[Saved data entries]
****************************************
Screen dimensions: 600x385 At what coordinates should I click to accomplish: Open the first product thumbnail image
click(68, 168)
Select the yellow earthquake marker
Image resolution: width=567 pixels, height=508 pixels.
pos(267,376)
****************************************
[WHAT TO WORK ON]
Copy down the whole of the data above, matching it exactly.

[EXERCISE RESULT]
Screen dimensions: 600x385 At what coordinates should I click to accomplish: Open the first product thumbnail image
click(68, 168)
Select the yellow earthquake marker
Image resolution: width=567 pixels, height=508 pixels.
pos(267,376)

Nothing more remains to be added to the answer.